**GOAL OF THE EXERCISE**
Quote every one of the records below word for word, without any change.

========

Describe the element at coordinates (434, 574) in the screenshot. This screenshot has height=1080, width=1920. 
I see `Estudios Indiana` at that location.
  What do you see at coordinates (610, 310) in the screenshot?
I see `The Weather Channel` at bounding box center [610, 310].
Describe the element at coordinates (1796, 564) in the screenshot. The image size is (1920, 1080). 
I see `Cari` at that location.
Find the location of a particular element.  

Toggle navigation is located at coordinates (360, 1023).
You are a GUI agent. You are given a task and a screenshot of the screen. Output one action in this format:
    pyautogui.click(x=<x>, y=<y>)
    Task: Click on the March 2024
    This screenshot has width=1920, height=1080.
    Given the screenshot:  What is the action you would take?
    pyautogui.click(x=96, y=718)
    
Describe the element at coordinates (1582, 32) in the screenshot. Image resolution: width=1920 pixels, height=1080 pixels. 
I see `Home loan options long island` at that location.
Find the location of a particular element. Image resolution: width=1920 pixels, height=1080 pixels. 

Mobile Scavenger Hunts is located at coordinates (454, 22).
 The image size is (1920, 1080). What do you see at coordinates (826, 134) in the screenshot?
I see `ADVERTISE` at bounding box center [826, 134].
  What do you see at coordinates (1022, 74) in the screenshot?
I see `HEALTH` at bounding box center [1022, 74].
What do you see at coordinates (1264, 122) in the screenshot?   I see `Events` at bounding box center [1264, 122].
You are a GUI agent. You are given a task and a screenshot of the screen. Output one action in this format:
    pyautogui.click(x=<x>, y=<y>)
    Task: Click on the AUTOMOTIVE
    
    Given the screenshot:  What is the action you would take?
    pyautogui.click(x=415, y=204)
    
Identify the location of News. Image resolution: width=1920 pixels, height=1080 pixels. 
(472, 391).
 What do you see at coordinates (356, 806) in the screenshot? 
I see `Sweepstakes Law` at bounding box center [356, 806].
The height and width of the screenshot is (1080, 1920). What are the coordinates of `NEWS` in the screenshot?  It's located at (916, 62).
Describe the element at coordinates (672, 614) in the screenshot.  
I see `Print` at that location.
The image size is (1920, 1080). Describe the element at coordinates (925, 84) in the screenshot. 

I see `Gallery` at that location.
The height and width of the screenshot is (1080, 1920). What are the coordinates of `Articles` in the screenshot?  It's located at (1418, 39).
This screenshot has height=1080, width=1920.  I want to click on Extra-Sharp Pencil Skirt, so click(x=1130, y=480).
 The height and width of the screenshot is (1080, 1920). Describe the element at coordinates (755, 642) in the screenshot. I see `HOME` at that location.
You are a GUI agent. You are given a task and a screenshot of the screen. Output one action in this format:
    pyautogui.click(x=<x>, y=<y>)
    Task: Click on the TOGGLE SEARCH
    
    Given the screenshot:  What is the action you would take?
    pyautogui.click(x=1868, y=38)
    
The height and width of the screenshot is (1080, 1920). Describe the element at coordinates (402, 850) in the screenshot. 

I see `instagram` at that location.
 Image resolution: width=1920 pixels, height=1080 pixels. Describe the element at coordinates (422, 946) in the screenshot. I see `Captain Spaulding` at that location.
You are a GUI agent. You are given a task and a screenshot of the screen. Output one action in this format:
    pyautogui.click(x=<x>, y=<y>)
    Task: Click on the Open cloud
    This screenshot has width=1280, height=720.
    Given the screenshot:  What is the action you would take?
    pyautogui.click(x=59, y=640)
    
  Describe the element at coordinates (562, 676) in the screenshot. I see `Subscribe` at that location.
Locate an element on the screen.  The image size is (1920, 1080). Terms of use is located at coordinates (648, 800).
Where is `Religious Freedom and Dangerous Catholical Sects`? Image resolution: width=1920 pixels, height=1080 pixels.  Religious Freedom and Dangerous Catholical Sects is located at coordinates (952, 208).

========

**THE ANSWER**
Describe the element at coordinates (434, 574) in the screenshot. This screenshot has height=1080, width=1920. 
I see `Estudios Indiana` at that location.
  What do you see at coordinates (610, 310) in the screenshot?
I see `The Weather Channel` at bounding box center [610, 310].
Describe the element at coordinates (1796, 564) in the screenshot. The image size is (1920, 1080). 
I see `Cari` at that location.
Find the location of a particular element.  

Toggle navigation is located at coordinates (360, 1023).
You are a GUI agent. You are given a task and a screenshot of the screen. Output one action in this format:
    pyautogui.click(x=<x>, y=<y>)
    Task: Click on the March 2024
    This screenshot has width=1920, height=1080.
    Given the screenshot:  What is the action you would take?
    pyautogui.click(x=96, y=718)
    
Describe the element at coordinates (1582, 32) in the screenshot. Image resolution: width=1920 pixels, height=1080 pixels. 
I see `Home loan options long island` at that location.
Find the location of a particular element. Image resolution: width=1920 pixels, height=1080 pixels. 

Mobile Scavenger Hunts is located at coordinates (454, 22).
 The image size is (1920, 1080). What do you see at coordinates (826, 134) in the screenshot?
I see `ADVERTISE` at bounding box center [826, 134].
  What do you see at coordinates (1022, 74) in the screenshot?
I see `HEALTH` at bounding box center [1022, 74].
What do you see at coordinates (1264, 122) in the screenshot?   I see `Events` at bounding box center [1264, 122].
You are a GUI agent. You are given a task and a screenshot of the screen. Output one action in this format:
    pyautogui.click(x=<x>, y=<y>)
    Task: Click on the AUTOMOTIVE
    
    Given the screenshot:  What is the action you would take?
    pyautogui.click(x=415, y=204)
    
Identify the location of News. Image resolution: width=1920 pixels, height=1080 pixels. 
(472, 391).
 What do you see at coordinates (356, 806) in the screenshot? 
I see `Sweepstakes Law` at bounding box center [356, 806].
The height and width of the screenshot is (1080, 1920). What are the coordinates of `NEWS` in the screenshot?  It's located at (916, 62).
Describe the element at coordinates (672, 614) in the screenshot.  
I see `Print` at that location.
The image size is (1920, 1080). Describe the element at coordinates (925, 84) in the screenshot. 

I see `Gallery` at that location.
The height and width of the screenshot is (1080, 1920). What are the coordinates of `Articles` in the screenshot?  It's located at (1418, 39).
This screenshot has height=1080, width=1920.  I want to click on Extra-Sharp Pencil Skirt, so click(x=1130, y=480).
 The height and width of the screenshot is (1080, 1920). Describe the element at coordinates (755, 642) in the screenshot. I see `HOME` at that location.
You are a GUI agent. You are given a task and a screenshot of the screen. Output one action in this format:
    pyautogui.click(x=<x>, y=<y>)
    Task: Click on the TOGGLE SEARCH
    
    Given the screenshot:  What is the action you would take?
    pyautogui.click(x=1868, y=38)
    
The height and width of the screenshot is (1080, 1920). Describe the element at coordinates (402, 850) in the screenshot. 

I see `instagram` at that location.
 Image resolution: width=1920 pixels, height=1080 pixels. Describe the element at coordinates (422, 946) in the screenshot. I see `Captain Spaulding` at that location.
You are a GUI agent. You are given a task and a screenshot of the screen. Output one action in this format:
    pyautogui.click(x=<x>, y=<y>)
    Task: Click on the Open cloud
    This screenshot has width=1280, height=720.
    Given the screenshot:  What is the action you would take?
    pyautogui.click(x=59, y=640)
    
  Describe the element at coordinates (562, 676) in the screenshot. I see `Subscribe` at that location.
Locate an element on the screen.  The image size is (1920, 1080). Terms of use is located at coordinates (648, 800).
Where is `Religious Freedom and Dangerous Catholical Sects`? Image resolution: width=1920 pixels, height=1080 pixels.  Religious Freedom and Dangerous Catholical Sects is located at coordinates (952, 208).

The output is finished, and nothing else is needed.